Machine learning reveals CAT gene as a novel potential diagnostic and prognostic biomarker in non-small cell lung cancer.

BACKGROUND

Non-small cell lung cancer (NSCLC) represents one of the most prevalent forms of lung cancer, with a five-year survival rate of 21.7%. There is an urgent need to identify pertinent biomarkers to inform the diagnosis and prognosis of tumors, particularly those that can be applied to different age groups. Herein, we would apply machine learning methods to specifically analyze the issue of biomarker applicability across different age groups in NSCLC.

METHODS

Studies have shown a higher incidence of NSCLC in people over 40 years of age, and due to the limitations of data set, studies of individuals under 40 years of age were not included in this study. To simulate the human aging model as closely as possible, we gathered corresponding non-small cell lung cancer (NSCLC) samples from the UCSC Xena database based on patient age information. These samples were then categorized into three groups: 40-60, 60-80, and over 80 years old.
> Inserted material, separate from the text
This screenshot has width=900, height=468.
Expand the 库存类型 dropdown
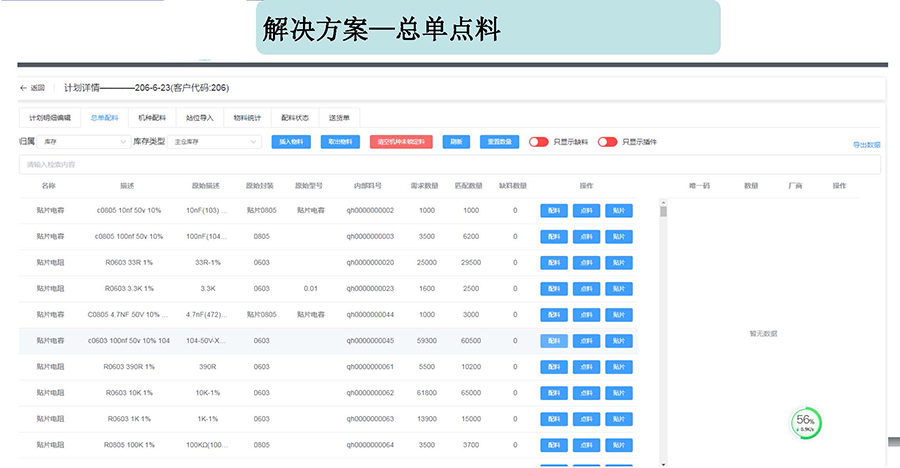click(x=213, y=142)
Subsequently, we employed four machine learning methods-Random Forest, LASSO regression analysis, XGBoost, and GBM-to identify gene sets with significant diagnostic value for each age group. By taking the intersection of these sets, we identified the optimal gene and assessed its prognostic significance in NSCLC. Then, the diagnostic value of CAT gene was validated using global public databases, including the GSE32863, GSE43458, GSE68571, GSE10072, and GSE63459 datasets from the Americas, the GSE30219 and GSE102511 datasets from Europe, and the GSE31210 and GSE19804 datasets from Asia. Furthermore, immunohistochemical staining was performed in an independent cohort from a tissue microarray. Additionally, cell culture and RT-qPCR were employed for external validation.

RESULTS

Through the implementation of machine learning methods, we successfully identified the catalase (CAT) gene. Our analysis revealed that individuals with high expression of the CAT gene experienced improved survival rates. Additionally, these individuals exhibited elevated immune scores. We further discovered that the CAT gene synergizes with multiple components of neutrophils, including TLRs, FcRn, and the selective GEF of Rho-family GTPases. In addition, we identified a potential immune checkpoint, TNFSF15, which is applicable to the human aging model. Finally, we validated the CAT gene's diagnostic value using databases encompassing the Americas, Europe, and Asia regions. Through external RT-qPCR validation, we verified that CAT expression in BEAS-2B was higher than that of A549. In an independent human cohort, we also verified that CAT is lowly expressed in lung cancer tissues. In addition, higher CAT levels were associated with improved survival in the 40-60 and 60-80 age groups.

CONCLUSIONS

In our analysis of the NSCLC database, we pinpointed the CAT gene, which holds promise for potential diagnostic and prognostic applications in the context of human aging. Furthermore, it may offer insights into addressing age-related heterogeneity of NSCLC.